--- Document ---

High-level Design - Model

Art Harvey, harvey@osf.org
13-Sep-96


This document describes a model for a distributed messaging infrastructure that meets the goals stated in [High Level Goals]. The infrastructure includes services for secure message-based communication with location-independent naming.

One of the goals is to integrate messaging with DCE, consequently, the security, naming and messaging models will be consistent with and extend that of DCE.

Introduction

Providing a means for applications to communicate is a fundamental service of any distributed computing infrastructure. One method, which is analogous to inter-process communication mechanisms typically available within a single system, is message exchange. A message is a unit of data that one application process may send to other application processes. The size, content and significance of a message is determined by the communicating application processes.

Viewed from the highest level, there are three components of interest in the messaging environment: those that use the messaging service; those that the messaging service uses; and the messaging service itself. Each of these will be described in more detail in later sections.

There are primarily two types of message service users: senders and receivers of messages; and administrators. A sender is a process which calls upon the messaging service to communicate a message to other processes. A receiver is a process which calls upon the messaging service to retrieve messages that were sent by other processes. A process may be both a sender and a receiver. An administrator controls the configuration and operation of the messaging service. The services provided by the messaging system to support these usage types are each described separately.

The messaging system itself provides services through two interfaces, one for message communication and related functions, and one for administration. Internally, the system is logically partitioned into the components which support the interfaces local to an individual system, queue managers, and queues. There may be multiple instances of each of these components as described later.

The messaging system makes use of data transmission, marshaling, naming, and security services provided by the underlying computing environment, in this case, DCE.

Message Communication

The messaging service allows senders and receivers to execute concurrently and to send and receive messages asynchronously. Two forms of asynchronous message communication to consider are message queuing and message passing. The focus of this work is to build a message queuing system, therefore, message passing will only be mentioned to illustrate some of the differences between queuing versus passing. To adequately describe these forms of message communication, some of the components of the messaging system must first be described in more detail.

--- Available data ---

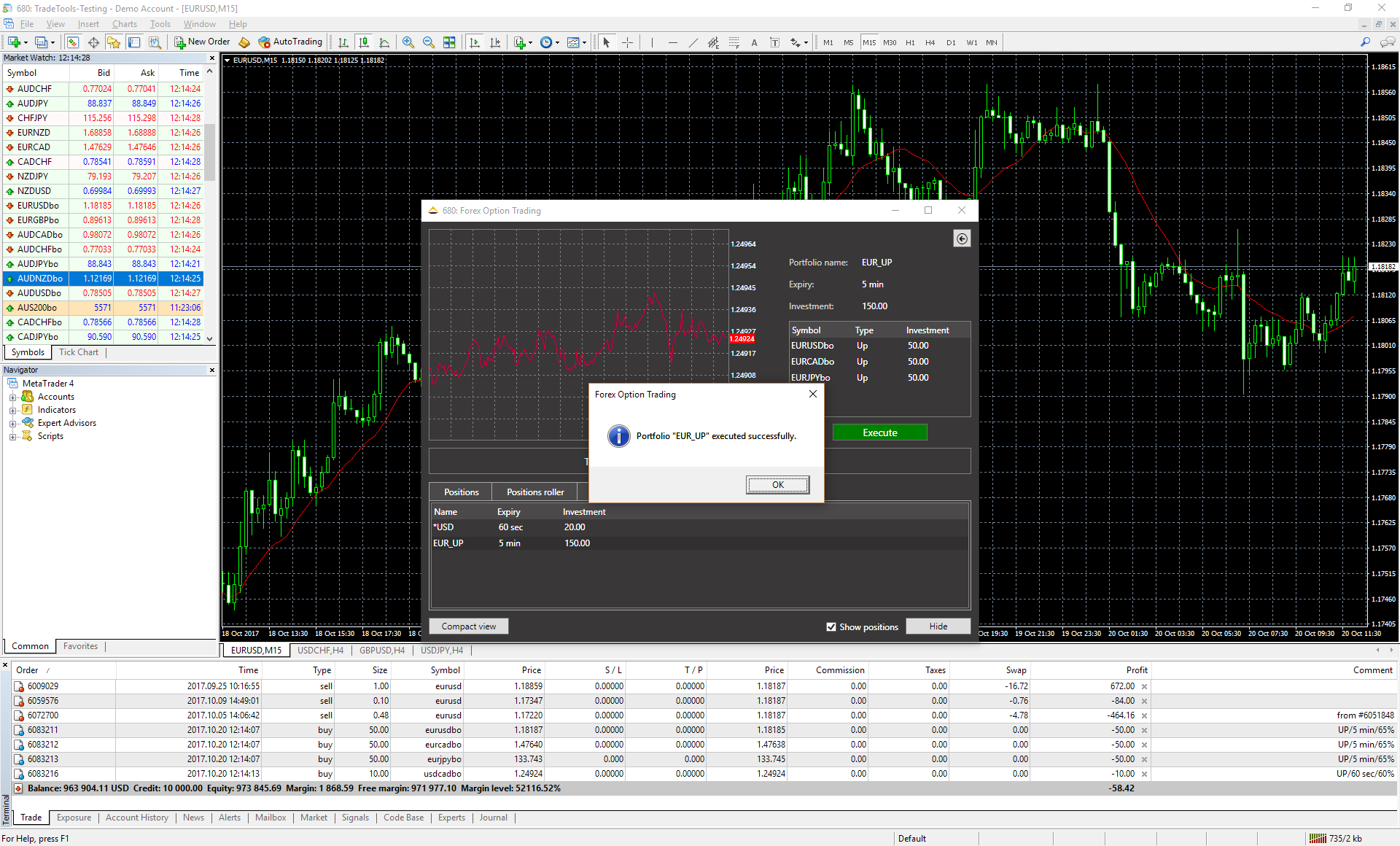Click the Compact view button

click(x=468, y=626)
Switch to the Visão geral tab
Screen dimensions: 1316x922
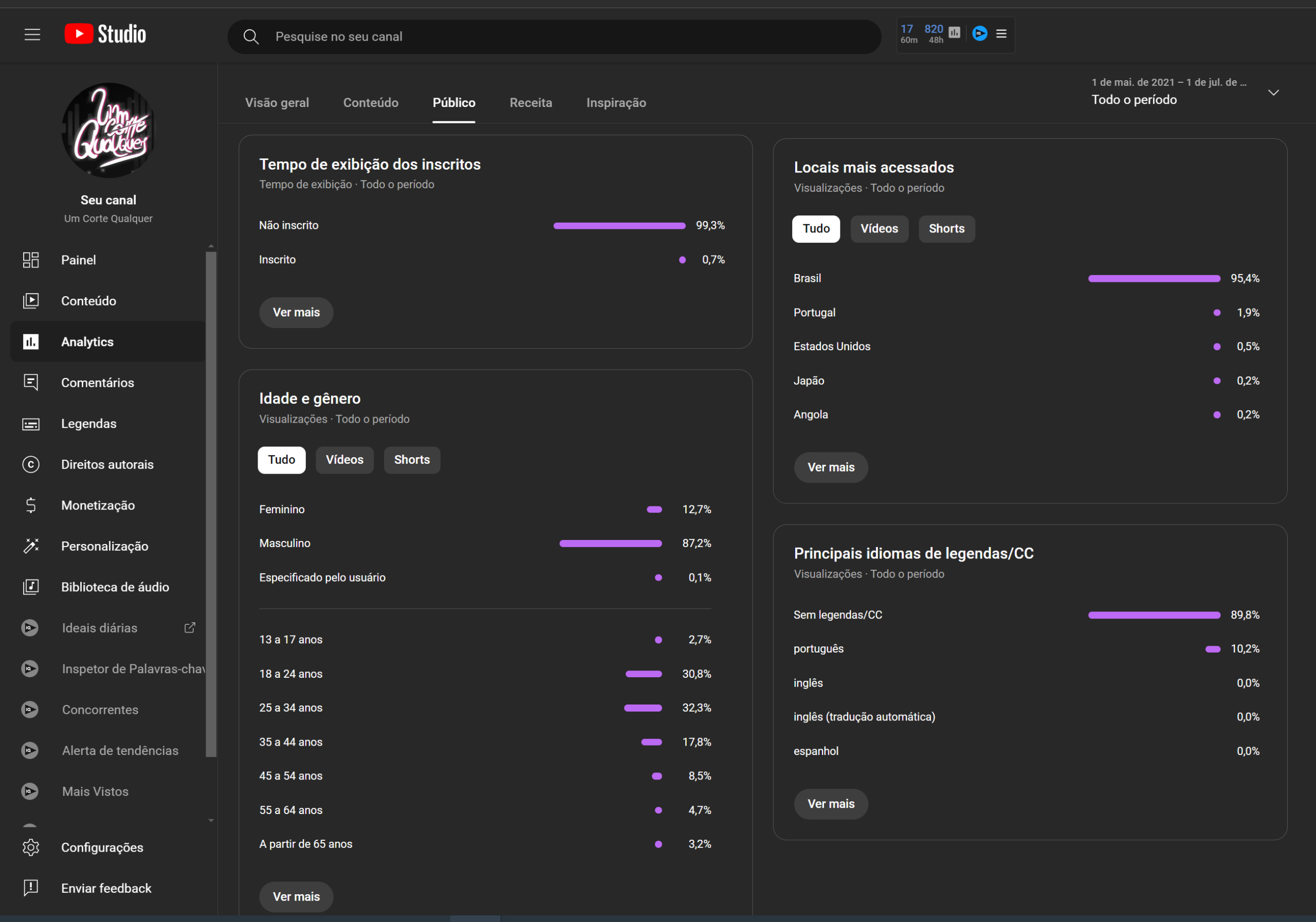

---

Goals
1. Please reproduce the stretch of the design document from "There are primarily" through "each described separately.".
2. Answer these questions using the design document.
(a) What date does it carry?
(b) Which two types of message service users does it name?
(c) Which underlying computing environment supplies the data transmission, marshaling, naming, and security services?
The listing was drawn from a separate source.

Exercise answers
1.
There are primarily two types of message service users: senders and receivers of messages; and administrators. A sender is a process which calls upon the messaging service to communicate a message to other processes. A receiver is a process which calls upon the messaging service to retrieve messages that were sent by other processes. A process may be both a sender and a receiver. An administrator controls the configuration and operation of the messaging service. The services provided by the messaging system to support these usage types are each described separately.

2.
(a) 13-Sep-96
(b) Senders and receivers of messages, and administrators
(c) DCE